As fellow blogger Steve Walker stated in his Skwawkbox blog on the subject earlier today (which I have reblogged), “the test itself is not the point – what is being trialled here is the supposed effect of going through it on the subjects of the trials – the unemployed people being made to participate”.

Informed consent must be given before people take part in such trials, according to the law. A person cannot be pressganged into it; they must freely make a decision to take part – written, dated and signed – after being informed of its nature, significance, implications and risks.

There is also a data protection issue.

Apparently a competition is to be held to find a business partner for the Nudge Unit. It might be hard to envisage many reputable firms seeking to collaborate with an organisation that is known to have been acting illegally, but even worse is the possibility that this will be the first of many instances where parts of the publicly-owned, operating for the benefit of everybody in the country, civil service will be hived off into private, profit-making ownership by a government of privateers who can’t wait to get their hands on all that lovely moolah – that should belong to the people, not them.
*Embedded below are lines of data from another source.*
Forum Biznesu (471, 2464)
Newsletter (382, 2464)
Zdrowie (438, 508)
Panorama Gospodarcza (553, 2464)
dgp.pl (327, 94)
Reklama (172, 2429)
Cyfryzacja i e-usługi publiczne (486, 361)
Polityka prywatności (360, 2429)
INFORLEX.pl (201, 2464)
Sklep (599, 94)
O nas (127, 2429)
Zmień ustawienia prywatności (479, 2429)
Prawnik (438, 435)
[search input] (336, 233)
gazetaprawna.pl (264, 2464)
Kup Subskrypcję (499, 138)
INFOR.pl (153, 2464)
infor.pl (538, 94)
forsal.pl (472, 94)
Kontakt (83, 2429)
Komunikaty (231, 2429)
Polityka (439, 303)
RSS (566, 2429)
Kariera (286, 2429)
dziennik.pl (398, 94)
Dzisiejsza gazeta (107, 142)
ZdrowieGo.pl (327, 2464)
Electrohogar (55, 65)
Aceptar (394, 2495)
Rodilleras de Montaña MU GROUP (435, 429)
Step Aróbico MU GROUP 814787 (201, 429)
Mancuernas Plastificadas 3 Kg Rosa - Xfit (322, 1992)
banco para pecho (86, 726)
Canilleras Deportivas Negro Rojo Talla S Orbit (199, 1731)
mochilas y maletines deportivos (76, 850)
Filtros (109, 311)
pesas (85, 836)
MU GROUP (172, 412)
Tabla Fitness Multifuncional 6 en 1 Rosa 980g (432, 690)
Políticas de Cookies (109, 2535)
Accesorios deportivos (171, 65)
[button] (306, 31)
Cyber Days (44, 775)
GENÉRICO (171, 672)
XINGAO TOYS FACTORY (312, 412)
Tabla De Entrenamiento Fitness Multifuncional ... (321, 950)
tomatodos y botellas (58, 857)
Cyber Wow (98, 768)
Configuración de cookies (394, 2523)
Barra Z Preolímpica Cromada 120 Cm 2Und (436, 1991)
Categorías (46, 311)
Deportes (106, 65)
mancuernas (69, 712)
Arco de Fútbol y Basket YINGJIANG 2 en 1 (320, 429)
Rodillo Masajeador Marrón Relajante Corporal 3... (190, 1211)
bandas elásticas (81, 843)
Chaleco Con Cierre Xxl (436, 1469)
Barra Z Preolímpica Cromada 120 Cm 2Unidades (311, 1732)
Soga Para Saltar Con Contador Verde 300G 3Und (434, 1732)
Finally, the letter I wrote last week, in answer to one from the local Conservative Parliamentary candidate, was published today in the local newspaper. It responded, with evidence-based information, to a series of groundless assertions about the bedroom tax, the benefit cap and Employment and Support Allowance, that had clearly been handed down to him from Conservative Central Office. Particularly incendiary was the parroted claim that 900,000 people dropped their claim for ESA rather than take the work capability assessment. This had been disproved and ridiculed on the same day Grant Shapps originally came out with it!

It takes a special kind of contempt for your intelligence to repeat, as fact, a claim that we all know is false. The Coalition government seems to be trying to make a living out of it.

The attitude that we see, time and time again, is “oh, they’ll take what they’re given. As long as we put a nice spin on it, they won’t even notice what’s happening to them”.

What’s happening is, of course, that our freedoms are being stolen from us, and all we’re getting in return is meaningless soundbites.

There is an election tomorrow (as I write this). You can see that certain politicians, currently in office, have no respect whatsoever for you, your opinions or your freedoms. You can’t shift them out yet.

But you can – those of you who are voting tomorrow – send a message to them and, if you have any self-respect, you will.

I hope you get the representatives – and the respect – you deserve.